Associate Director Monitoring

Tarrytown, New York, US
Jul 13, 2018
Required Education
Bachelors Degree
Position Type
Full time
Position Summary

Known for its scientific and operational excellence, Regeneron is a leading science-based biopharmaceutical company that discovers, invents, develops, manufactures, and commercializes medicines for the treatment of serious medical conditions. Regeneron commercializes medicines for eye diseases, high LDL-cholesterol, atopic dermatitis and a rare inflammatory condition and has product candidates in development in other areas of high unmet medical need, including rheumatoid arthritis, asthma, pain, cancer and infectious diseases.


The Associate Director Clinical Monitoring is responsible for building up and development of the Clinical Monitoring. The incumbent will be responsible for development and implementation of standards and best practices for effective clinical monitoring of investigational sites to ensure adherence to GCP and required regulations and to meet recruitment targets. In close collaboration with the appropriate individuals within the CPMO, responsible for the continuous process improvement for clinical monitoring. Responsible for managing staff and providing leadership to the staff of the Clinical Monitoring Unit.


• Ensures adherence and compliance with all legal and regulatory requirements for the company

• Ensures that all administrative processes run properly

• Ensures that good communication channels are established within the Clinical Monitoring and with the clinical study teams for effective information and communication flow

• Ensures appropriate staffing and resource utilization of the clinical monitors and for the clinical trials

• Provides oversight of the work of the clinical monitors to ensure adherence to GCP and monitoring plans and performs co-monitoring or monitoring oversight visits as appropriate

• Provides input and supports the selection of appropriate trial sites in the US and Canada

• Has a comprehensive overview of the clinical projects, the main studies, the responsibilities and functions within the teams and the overall strategies within the projects and within the company.

• Maintains current scientific knowledge. Collaborates in the development, maintenance and adherence to SOPs and Working Instructions, standards and best practices to support effective clinical trial management, clinical trial assistance and clinical monitoring of investigational sites and continuous process improvements

• Oversees Company global processes to ensure their adherence to the local legal requirements and regulations

• Collaborates with the management of CTM and CCT in resolving systematic errors detected in audits

• May have direct supervisory responsibilities for CTM staff. Line management responsibilities including work assignments, performance management, professional development, recruiting, ongoing training, and study support/oversight.

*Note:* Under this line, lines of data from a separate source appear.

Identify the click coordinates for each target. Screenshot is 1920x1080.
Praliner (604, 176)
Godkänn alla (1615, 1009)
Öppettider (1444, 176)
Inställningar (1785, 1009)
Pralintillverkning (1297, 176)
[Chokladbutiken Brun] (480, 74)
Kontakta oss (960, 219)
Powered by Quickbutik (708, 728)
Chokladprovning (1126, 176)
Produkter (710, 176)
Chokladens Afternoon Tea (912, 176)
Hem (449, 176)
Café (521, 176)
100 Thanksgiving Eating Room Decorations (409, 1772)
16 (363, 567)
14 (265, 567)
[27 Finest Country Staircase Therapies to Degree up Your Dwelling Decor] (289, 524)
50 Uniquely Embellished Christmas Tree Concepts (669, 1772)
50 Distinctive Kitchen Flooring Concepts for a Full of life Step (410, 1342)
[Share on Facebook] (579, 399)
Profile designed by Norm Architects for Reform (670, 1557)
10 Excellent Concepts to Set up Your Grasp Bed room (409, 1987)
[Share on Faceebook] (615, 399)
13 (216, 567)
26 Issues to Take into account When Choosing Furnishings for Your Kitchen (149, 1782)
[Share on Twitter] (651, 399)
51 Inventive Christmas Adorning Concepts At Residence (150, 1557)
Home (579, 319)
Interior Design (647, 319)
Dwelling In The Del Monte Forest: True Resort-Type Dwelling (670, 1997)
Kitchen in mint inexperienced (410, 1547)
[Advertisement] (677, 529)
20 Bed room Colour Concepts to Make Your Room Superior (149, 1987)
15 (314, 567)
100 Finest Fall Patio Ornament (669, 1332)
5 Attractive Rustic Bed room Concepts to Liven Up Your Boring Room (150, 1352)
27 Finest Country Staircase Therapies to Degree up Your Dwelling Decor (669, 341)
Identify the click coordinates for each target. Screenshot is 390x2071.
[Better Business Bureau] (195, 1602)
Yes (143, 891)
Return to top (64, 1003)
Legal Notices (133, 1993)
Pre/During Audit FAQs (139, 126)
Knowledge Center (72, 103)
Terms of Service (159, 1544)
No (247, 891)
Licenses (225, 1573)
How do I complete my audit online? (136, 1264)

• Accountable for objective setting and performance management of direct reports to ensure delivery of agreed upon objectives

• Identifies training needs for the department
Creates an environment that attracts, develops and retains high quality employee


• Demonstrated experience in drug development, including design and execution of global clinical development programs

• Experience in European, FDA and local regulations and ICH-GCP

• At least 5 years of leadership experience.

• Ability to mentor and develop people

• Profound experience in clinical trial management and clinical monitoring.

• Excellent problem solving and team building skills.

• Excellent management and leadership skills
Bachelor's degree and 8-10 years of relevant experience, 7 years experience in clinical monitoring.

This is an opportunity to join our select team that is already leading the way in the Pharmaceutical/Biotech industry. Apply today and learn more about Regeneron's unwavering commitment to combining good science & good business.

To all agencies: Please, no phone calls or emails to any employee of Regeneron about this opening. All resumes submitted by search firms/employment agencies to any employee at Regeneron via-email, the internet or in any form and/or method will be deemed the sole property of Regeneron, unless such search firms/employment agencies were engaged by Regeneron for this position and a valid agreement with Regeneron is in place. In the event a candidate who was submitted outside of the Regeneron agency engagement process is hired, no fee or payment of any kind will be paid.

Regeneron is an equal opportunity employer and all qualified applicants will receive consideration for employment without regard to race, color, religion, sex, national origin, sexual orientation, gender identity, disability status, protected veteran status, or any other characteristic protected by law.